Exercise requirements ▸ Beneath this instruction is a listing; print exactly the lines in it starting at the line that contains "Click the home" and going through the line that contains "Given: Select the Scale tool".

Source material ▸
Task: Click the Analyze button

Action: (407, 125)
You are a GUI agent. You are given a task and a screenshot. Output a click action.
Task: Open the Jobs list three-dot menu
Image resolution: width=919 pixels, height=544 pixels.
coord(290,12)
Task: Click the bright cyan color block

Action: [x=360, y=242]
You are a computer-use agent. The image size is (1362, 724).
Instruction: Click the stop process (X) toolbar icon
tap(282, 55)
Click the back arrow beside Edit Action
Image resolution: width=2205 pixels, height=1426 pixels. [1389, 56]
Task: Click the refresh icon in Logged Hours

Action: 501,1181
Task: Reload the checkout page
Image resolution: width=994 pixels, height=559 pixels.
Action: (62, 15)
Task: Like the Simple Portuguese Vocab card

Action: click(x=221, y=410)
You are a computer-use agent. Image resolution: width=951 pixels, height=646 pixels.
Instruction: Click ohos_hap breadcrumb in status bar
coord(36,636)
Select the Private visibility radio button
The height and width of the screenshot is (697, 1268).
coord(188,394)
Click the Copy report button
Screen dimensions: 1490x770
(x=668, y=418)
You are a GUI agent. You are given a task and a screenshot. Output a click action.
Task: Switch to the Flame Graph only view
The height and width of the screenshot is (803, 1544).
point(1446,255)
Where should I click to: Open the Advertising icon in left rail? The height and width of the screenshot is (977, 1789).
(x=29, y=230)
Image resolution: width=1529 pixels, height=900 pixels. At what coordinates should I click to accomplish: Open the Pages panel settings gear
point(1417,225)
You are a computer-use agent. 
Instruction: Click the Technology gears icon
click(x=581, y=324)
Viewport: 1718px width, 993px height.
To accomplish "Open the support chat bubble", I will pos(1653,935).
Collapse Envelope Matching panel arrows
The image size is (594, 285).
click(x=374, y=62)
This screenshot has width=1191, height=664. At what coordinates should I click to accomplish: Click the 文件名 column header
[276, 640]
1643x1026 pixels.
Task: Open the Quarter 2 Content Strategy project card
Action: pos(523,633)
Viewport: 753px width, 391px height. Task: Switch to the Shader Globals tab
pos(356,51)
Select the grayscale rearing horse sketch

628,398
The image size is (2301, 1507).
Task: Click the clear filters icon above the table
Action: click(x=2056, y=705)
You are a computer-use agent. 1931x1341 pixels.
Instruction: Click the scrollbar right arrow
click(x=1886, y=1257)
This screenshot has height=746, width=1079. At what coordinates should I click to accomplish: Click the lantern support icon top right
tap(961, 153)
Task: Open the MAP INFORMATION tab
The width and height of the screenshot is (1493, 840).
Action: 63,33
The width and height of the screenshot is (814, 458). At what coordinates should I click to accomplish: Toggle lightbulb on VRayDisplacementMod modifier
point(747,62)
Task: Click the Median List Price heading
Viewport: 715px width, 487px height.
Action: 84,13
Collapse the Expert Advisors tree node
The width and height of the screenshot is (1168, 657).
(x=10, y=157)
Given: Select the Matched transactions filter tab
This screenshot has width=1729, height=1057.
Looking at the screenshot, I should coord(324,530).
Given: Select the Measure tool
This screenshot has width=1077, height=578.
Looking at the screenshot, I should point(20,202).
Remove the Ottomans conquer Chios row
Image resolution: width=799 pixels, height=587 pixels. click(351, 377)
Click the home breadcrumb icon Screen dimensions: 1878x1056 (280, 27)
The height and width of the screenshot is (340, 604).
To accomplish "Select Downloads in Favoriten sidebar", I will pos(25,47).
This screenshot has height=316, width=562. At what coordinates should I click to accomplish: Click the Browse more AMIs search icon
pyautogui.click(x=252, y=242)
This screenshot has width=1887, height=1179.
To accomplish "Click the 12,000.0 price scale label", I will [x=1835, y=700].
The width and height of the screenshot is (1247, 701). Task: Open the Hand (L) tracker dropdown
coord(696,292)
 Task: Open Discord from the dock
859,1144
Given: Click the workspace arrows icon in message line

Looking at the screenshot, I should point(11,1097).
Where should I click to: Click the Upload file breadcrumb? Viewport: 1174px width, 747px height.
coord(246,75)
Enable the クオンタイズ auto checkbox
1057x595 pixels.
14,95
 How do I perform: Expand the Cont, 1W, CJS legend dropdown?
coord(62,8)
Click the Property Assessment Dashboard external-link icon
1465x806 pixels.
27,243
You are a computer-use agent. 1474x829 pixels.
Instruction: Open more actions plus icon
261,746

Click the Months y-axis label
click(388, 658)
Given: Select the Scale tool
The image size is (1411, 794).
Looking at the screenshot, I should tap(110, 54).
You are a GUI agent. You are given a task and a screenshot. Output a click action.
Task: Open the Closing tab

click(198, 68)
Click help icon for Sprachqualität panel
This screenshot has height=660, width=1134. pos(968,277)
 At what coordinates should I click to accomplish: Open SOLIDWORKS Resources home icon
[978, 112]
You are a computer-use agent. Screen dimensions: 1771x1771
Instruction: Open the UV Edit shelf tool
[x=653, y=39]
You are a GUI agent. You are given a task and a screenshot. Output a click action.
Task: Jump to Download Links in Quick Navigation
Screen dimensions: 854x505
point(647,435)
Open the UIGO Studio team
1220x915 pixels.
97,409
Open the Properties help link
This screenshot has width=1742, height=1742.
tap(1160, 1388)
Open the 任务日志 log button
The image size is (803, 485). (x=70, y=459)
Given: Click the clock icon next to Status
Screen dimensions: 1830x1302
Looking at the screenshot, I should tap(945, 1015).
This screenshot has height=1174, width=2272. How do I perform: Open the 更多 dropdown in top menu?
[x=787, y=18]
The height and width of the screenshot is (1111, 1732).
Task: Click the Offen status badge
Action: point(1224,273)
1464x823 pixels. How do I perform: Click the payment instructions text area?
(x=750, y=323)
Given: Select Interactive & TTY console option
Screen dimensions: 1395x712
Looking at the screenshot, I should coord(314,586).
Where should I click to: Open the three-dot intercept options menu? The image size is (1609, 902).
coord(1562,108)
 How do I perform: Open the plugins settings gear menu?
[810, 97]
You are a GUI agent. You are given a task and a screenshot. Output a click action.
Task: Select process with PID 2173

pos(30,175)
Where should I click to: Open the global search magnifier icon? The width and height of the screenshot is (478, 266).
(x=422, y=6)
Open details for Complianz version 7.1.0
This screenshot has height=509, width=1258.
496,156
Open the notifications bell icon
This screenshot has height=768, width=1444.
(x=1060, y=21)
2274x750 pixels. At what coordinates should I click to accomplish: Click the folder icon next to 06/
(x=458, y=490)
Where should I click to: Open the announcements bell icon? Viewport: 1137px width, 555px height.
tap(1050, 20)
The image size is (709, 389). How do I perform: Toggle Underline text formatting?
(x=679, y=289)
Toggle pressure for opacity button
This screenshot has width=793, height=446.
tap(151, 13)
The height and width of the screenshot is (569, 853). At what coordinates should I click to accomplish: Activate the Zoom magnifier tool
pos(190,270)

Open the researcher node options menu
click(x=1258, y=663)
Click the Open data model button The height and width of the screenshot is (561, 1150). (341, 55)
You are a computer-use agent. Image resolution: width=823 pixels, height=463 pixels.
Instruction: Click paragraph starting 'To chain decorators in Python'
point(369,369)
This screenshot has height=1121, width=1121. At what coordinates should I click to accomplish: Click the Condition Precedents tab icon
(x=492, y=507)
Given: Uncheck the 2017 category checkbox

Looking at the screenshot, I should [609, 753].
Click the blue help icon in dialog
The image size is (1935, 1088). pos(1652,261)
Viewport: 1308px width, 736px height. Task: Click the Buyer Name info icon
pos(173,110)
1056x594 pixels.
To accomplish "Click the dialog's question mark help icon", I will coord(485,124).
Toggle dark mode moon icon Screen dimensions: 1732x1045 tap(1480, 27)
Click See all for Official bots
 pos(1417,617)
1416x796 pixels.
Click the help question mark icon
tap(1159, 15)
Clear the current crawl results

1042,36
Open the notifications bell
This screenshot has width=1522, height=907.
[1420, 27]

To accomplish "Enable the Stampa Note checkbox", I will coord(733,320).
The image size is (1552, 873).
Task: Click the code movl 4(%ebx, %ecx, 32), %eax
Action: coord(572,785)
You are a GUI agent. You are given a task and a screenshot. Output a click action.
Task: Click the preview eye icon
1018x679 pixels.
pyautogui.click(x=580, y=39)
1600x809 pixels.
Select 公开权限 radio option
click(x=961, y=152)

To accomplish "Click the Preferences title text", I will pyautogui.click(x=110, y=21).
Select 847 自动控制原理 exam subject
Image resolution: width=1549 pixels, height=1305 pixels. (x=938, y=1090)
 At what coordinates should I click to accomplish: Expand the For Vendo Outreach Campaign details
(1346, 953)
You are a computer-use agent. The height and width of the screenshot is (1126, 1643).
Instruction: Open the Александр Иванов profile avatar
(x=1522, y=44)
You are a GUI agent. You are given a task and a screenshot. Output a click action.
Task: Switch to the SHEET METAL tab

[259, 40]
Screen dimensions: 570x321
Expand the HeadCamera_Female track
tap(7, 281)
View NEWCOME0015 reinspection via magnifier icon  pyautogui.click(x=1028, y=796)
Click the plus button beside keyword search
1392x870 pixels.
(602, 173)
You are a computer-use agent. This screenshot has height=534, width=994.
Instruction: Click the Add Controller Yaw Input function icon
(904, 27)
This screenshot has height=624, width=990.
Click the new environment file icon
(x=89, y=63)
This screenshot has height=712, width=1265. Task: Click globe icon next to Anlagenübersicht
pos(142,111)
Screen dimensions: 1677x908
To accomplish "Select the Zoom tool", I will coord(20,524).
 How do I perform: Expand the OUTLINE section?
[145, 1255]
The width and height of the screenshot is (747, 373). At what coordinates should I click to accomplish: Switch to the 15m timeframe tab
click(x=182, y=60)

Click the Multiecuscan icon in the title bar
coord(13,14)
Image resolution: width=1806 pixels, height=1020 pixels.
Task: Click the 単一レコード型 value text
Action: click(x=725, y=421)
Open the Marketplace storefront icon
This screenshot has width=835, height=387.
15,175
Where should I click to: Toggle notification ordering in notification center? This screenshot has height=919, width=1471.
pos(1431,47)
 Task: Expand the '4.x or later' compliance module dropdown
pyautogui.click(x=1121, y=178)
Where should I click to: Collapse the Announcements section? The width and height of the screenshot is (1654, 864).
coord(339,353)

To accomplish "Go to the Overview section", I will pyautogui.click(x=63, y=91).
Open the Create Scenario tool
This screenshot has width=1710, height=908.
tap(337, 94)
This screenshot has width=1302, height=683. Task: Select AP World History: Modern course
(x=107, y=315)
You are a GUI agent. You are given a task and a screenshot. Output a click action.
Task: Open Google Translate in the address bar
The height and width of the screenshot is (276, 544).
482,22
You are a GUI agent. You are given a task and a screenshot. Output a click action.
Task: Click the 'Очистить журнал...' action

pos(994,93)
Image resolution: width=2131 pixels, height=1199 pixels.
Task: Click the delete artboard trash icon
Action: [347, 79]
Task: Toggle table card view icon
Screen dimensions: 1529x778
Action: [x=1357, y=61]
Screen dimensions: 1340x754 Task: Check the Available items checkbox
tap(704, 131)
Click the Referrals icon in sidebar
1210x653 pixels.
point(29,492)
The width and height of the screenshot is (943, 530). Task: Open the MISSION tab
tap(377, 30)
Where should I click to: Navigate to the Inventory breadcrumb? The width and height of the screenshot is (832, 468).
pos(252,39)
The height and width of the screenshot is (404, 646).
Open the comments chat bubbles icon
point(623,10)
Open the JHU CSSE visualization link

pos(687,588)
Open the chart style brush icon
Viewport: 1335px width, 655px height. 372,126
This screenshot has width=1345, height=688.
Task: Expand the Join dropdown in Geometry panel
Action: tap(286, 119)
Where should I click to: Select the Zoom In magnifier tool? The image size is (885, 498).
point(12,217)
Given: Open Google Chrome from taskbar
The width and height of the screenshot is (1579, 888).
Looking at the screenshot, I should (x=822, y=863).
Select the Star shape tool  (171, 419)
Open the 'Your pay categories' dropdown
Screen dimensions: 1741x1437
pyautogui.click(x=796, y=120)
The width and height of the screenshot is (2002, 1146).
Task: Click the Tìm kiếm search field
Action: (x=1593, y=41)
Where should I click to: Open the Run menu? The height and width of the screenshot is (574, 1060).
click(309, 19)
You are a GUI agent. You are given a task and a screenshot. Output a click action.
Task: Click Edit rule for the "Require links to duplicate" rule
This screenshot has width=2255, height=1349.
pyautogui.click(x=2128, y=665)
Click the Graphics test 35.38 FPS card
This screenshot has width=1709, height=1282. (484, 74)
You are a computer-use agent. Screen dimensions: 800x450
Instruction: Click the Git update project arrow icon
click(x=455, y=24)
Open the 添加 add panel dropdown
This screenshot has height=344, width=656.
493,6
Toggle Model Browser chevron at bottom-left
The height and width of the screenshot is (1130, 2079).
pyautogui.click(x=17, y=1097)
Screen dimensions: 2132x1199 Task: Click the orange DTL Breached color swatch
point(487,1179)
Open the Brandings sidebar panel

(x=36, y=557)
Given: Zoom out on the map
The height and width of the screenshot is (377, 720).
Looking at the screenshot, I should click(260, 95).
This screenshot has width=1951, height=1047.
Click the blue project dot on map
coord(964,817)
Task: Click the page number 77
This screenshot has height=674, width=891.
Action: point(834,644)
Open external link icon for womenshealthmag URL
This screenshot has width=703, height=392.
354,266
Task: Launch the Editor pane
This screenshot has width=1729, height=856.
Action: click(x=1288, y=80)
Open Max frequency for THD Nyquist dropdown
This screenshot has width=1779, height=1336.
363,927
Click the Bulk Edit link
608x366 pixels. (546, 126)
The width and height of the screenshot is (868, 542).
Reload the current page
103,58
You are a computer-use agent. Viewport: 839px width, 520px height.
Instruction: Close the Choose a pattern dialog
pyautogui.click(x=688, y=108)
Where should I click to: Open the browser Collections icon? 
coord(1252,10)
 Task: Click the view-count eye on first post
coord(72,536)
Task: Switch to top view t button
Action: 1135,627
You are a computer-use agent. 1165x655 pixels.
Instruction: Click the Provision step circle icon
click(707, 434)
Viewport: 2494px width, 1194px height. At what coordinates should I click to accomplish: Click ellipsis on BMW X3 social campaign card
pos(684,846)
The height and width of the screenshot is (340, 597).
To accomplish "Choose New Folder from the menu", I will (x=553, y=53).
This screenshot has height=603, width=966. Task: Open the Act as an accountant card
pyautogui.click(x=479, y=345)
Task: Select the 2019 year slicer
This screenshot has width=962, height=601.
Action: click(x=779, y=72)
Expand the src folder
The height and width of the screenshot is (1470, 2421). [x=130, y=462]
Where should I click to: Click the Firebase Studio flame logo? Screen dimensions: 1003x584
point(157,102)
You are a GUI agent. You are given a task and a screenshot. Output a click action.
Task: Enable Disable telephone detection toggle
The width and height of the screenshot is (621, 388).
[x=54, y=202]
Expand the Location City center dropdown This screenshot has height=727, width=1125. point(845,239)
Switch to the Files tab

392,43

Response to the exercise ▸
Click the home breadcrumb icon Screen dimensions: 1878x1056 (280, 27)
The height and width of the screenshot is (340, 604).
To accomplish "Select Downloads in Favoriten sidebar", I will pos(25,47).
This screenshot has height=316, width=562. At what coordinates should I click to accomplish: Click the Browse more AMIs search icon
pyautogui.click(x=252, y=242)
This screenshot has width=1887, height=1179.
To accomplish "Click the 12,000.0 price scale label", I will [x=1835, y=700].
The width and height of the screenshot is (1247, 701). Task: Open the Hand (L) tracker dropdown
coord(696,292)
 Task: Open Discord from the dock
859,1144
Given: Click the workspace arrows icon in message line

Looking at the screenshot, I should point(11,1097).
Where should I click to: Click the Upload file breadcrumb? Viewport: 1174px width, 747px height.
coord(246,75)
Enable the クオンタイズ auto checkbox
1057x595 pixels.
14,95
 How do I perform: Expand the Cont, 1W, CJS legend dropdown?
coord(62,8)
Click the Property Assessment Dashboard external-link icon
1465x806 pixels.
27,243
You are a computer-use agent. 1474x829 pixels.
Instruction: Open more actions plus icon
261,746

Click the Months y-axis label
click(388, 658)
Given: Select the Scale tool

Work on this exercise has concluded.